- [Belge Metni]:
________

Kuzey Irak’ta konuşlanmış olan Bölgesel Kürt Yönetimi ile Irak Hükümeti’ni çatışmanın eşiğine getiren birçok önemli sebep bulunmaktadır. Bunlardan en önemlisi, merkezi yönetim ile Bölgesel Kürt Yönetimi arasındaki yönetimsel sınırların tam manasıyla tespit edilememiş olmasıdır. Bugün itibarıyla Musul, Kerkük, Diyala ve Anbar gibi şehir ve bölgelerin kontrolünün kimin elinde olduğu belirsizliğini korumaktadır. Hem Kürt Yönetimi hem de Maliki’nin kontrolündeki Irak Hükümeti bu bölgeler üzerinde hak iddia ettikleri için mesele çözüme kavuşturulamamaktadır. Bunun yanı sıra, Irak Anayasası’nda yer alan 140. maddeye göre Musul ve Kerkük gibi şehirlerde nüfus sayımı yapılması gerekmektedir. Bu sayım, bu iki şehrin içerisinde yer alacağı sınırların tespit edilebilmesini sağlayacaktır. Özellikle Kürt Yönetimi bu sayımın yapılabilmesi için baskı yapmaktadır. Zira işgal sonrası yaşanan büyük çaplı göç hareketleri sonrasında Kürtlerin bu şehirlerde çoğunluğu ele geçirdiği düşünülmektedir. Türkmenler ve Arapların da yoğun olarak yaşadığı ve Kürt Yönetimi’nin kontrolündeki peşmergelerin baskıları sonrası önemli bir bölümünün terk etmek zorunda kaldığı Musul ve Kerkük’ün statüsü çok önemlidir. Zira bu bölgede çok büyük petrol yatakları olduğu bilinmektedir. Bölgesel Kürt Yönetimi’nin en önemli hedefi, bu iki şehri kendi sınırlarına katarak stratejik önemini arttırırken, kendi bölgesindeki refah seviyesini de yukarılara çekebilmektir.

________

- [Yapılacak Görevler]:
**A)** Kuzey Irak konulu metindeki "Bugün itibarıyla Musul, Kerkük, Diyala ve Anbar gibi şehir ve bölgelerin kontrolünün kimin elinde olduğu belirsizliğini korumaktadır." cümlesini İngilizceye çeviriniz.
**B)** Sağlanan bilgilerdeki satırlardan "You are a GUI" ifadesini içeren satırdan başlayıp "(x=518, y=580)" ifadesini içeren satıra kadar uzananları, "click action" yerine "tap action" koyarak yeniden yazınız. Resimleri yanıtınıza dahil etmeyiniz.

- [Sağlanan Bilgiler]:
________

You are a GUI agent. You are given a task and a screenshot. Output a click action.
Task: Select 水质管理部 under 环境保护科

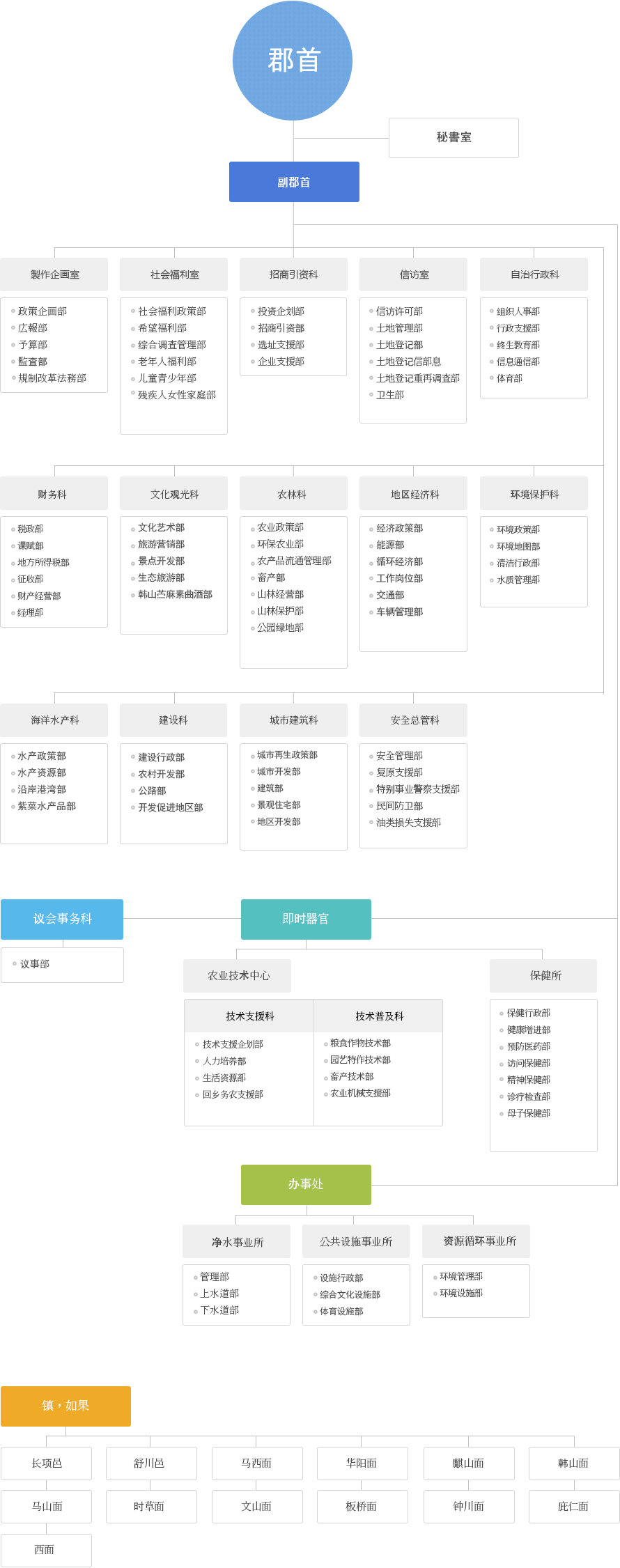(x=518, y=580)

________

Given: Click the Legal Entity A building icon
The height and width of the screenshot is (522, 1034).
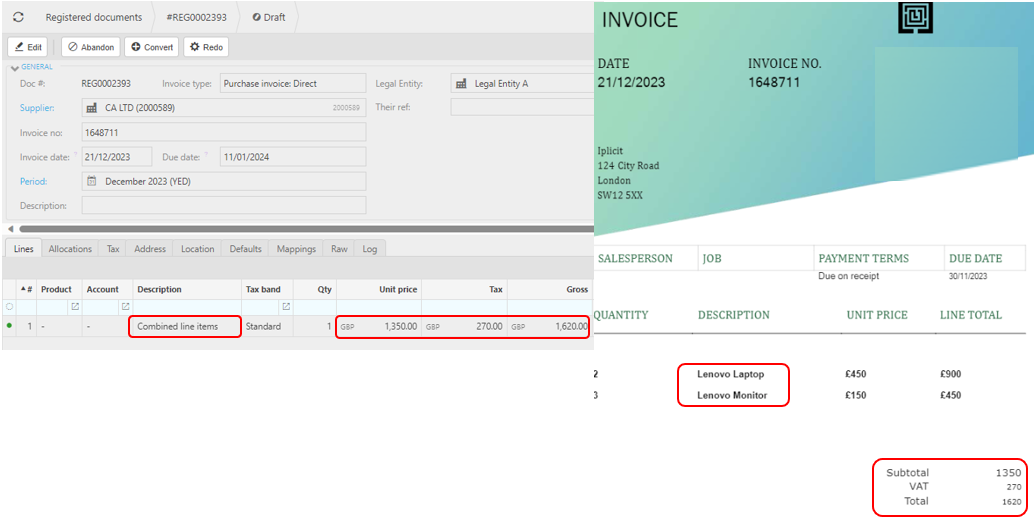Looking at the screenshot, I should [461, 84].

________

- [Görevlerin Yanıtları]:
**A)** As of today, it remains unclear who holds control over cities and regions such as Mosul, Kirkuk, Diyala and Anbar.

**B)**
You are a GUI agent. You are given a task and a screenshot. Output a tap action.
Task: Select 水质管理部 under 环境保护科

(x=518, y=580)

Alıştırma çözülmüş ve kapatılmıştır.